Perhaps if they did, there would be a revolution of the kind Paul Mason talks abut in the same issue of the magazine. He quotes research by IT consultancy Gartner suggesting that 'a larger scale version of an occupy wall street-type movement will begin by the end of 2014, indicating that social unrest will start to foster political debate.'
Can't come soon enough, can it?
Thursday, October 31, 2013
Wednesday, October 30, 2013
Is it possible to make society cool again?
In
Tracey Thorn's hugely enjoyable and enlightening autobiography, Bed Sit Disco Queen, she suggests
that people formed in the 1970s tend to be collectivist about things because
that was the spirit of the decade. I think she probably overstates the case but
is undoubtedly right.
For
me, becoming a Christian in that decade of a kind shaped by a labour councillor
curate and fervent evangelicals, moulded by northern working class evangelicals
at university in Manchester and still clinging to the ideals of the counter
culture embodied in Chicago's first five albums, CSNY and a host of others,
collectivism was a no-brainer.
Like
Thorn I stuck to my guns in the individualist eighties, supporting the miners, opposing privatisation in all
its forms, believing that we do some things better as a
community and that financial capitalism might just lead us all to hell in a
handcart (five years on from the collapse I see no reason to change my view on
that one). In short, I believe that there is such a thing as society!
I was reminded of this yesterday when I attended an excellent seminar on the future shape of housing policy organised by the Strategic Society Centre. Four speakers - Ruth Davison from the National Housing Federation, Josh Miller, the senior economist at RICS, Toby Lloyd of Shelter and Matt Griffith of Priced Out - each reflected on the current state of the housing market and suggested ways it might be made to work in the interests of everyone and not just the wealthy few. It was a hugely stimulating two hours.
In the course of conversation afterwards, Ruth drew my attention to the fact research suggests that the younger generations (Y and those rising behind them) tend to be more individualistic and so tend to be less sympathetic to those who need a social safety net. Since these are overwhelmingly the age group that the housing market, left entirely to 'market forces' is failing, this is somewhat ironic.
I guess part of the reason for this is that the press for thirty years has lauded individualism and trashed people who can't support themselves for whatever reason. The latest manifestation of this is the rhetoric of skivers and strivers that George Osborne used but seems to have dropped; and the more neutral sounding 'hard working families' that all political parties seem to want to speak for. This suggests that anyone in need of support of any kind is feckless.

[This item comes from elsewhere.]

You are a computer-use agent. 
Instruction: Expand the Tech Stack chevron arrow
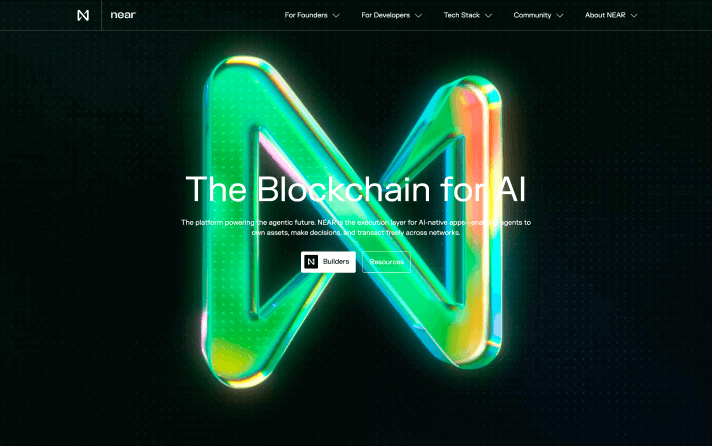pyautogui.click(x=489, y=15)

I wonder how we go about rekindling a sense of collective responsibility among the young? Perhaps we could find ways of showing that being 'society' means that we really are all in this together and that those who need assistance - to pay their bills, find work, get training, find a home - are the shared responsibility of everyone, you and me. Further, perhaps we could rekindle the idea that we each prosper when everyone prospers.
I think that's the idea behind Jeremiah's instruction to the exiles to seek the welfare of the city where they have been sent because if the city prospers, so will they; but if it doesn't, then neither will they. It's the vision Jesus holds before us, the idea of a kingdom where everyone is welcome, everyone has a role, and everyone shares bounty.
Monday, October 28, 2013
Give us this day our daily bread … How, exactly?
We're part way through a series exploring God's Kingdom under the title a brighter day (taken from a Gungor track), We're using Donald Kraybill's classic book The Upside Kingdom as a our launch pad, so the first three sermons were based on the three temptations of Jesus. So here's my piece from this month's magazine reflecting on the Devil's suggestion that Jesus turn stones to bread.
Nothing reveals the upside-down nature of God’s Kingdom
quite as much as Jesus’ response to the devil’s temptations. Satan offered
Jesus a range of right-side-up options, straight out of the world’s political
and religious lexicon. And Jesus passed on them all. In doing so, he left us a
model to follow as we seek to be good citizens of his upside-down kingdom.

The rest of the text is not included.